Dritter Vortrag
Erschienen in: Recherchen 107: Roland Schimmelpfennig – Ja und Nein/Sí y No – Vorlesungen über Dramatik/Conferencias sobre Dramática (07/2014)
3.1.
Vor einigen Jahren wurde in den Zeitungen über eine Jeff-Koons-Ausstellung in Versailles berichtet, vor nicht allzu langer Zeit fand etwas Ähnliches in Basel statt.31 Koons hat dort scheinbar unter anderem eine seiner sehr großen glänzenden Skulpturen ausgestellt: einen Hund, genauer eines dieser Modellierballons nachempfundenen Tiere, diese Luftballontiere. Die Exponate sorgten scheinbar bei manchen Leuten für Ärger.

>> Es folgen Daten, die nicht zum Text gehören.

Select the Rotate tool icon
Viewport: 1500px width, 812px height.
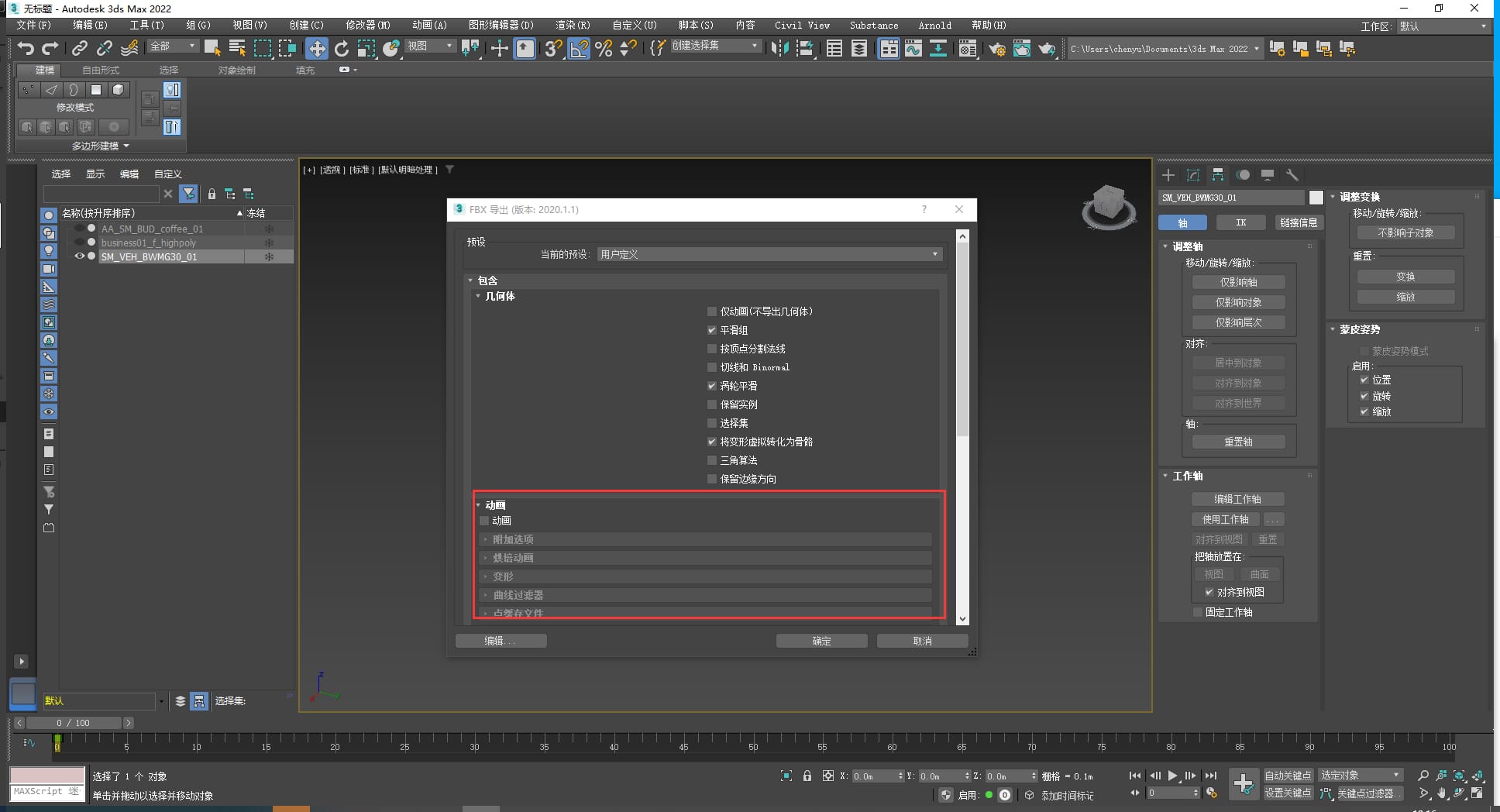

Aber: „Auf der Bühne hören die Dinge auf zu sein und fangen an, etwas zu bedeuten“, um noch einmal André Müller zu zitieren. Vermutlich lässt sich dieser Satz auf vieles andere in der Kunst übertragen: Die Dinge, die wir ins Licht stellen, ins Bild rücken, auch im Palast von Versailles, hören auf zu sein und fangen an, etwas zu bedeuten. Die Frage ist nur, was? Die Frage ist, ob wir die Bedeutungen lesen können. Ob es die Zeichensysteme noch gibt.
Vor ein paar Jahren war ich mit meiner Familie in Mexiko. Es war eine heiße Nacht, und wir waren in einer sehr einfachen Taceria, mit großen Holzöfen, grell gelb gestrichenen Wänden im Neonlicht. Ein Fernseher lief. Und dann kam ein Luftballonverkäufer in das Lokal. Und daraus entstand später ein Stück, Die vier Himmelsrichtungen, ein trauriges, feines und grobes Stück, ein Stück...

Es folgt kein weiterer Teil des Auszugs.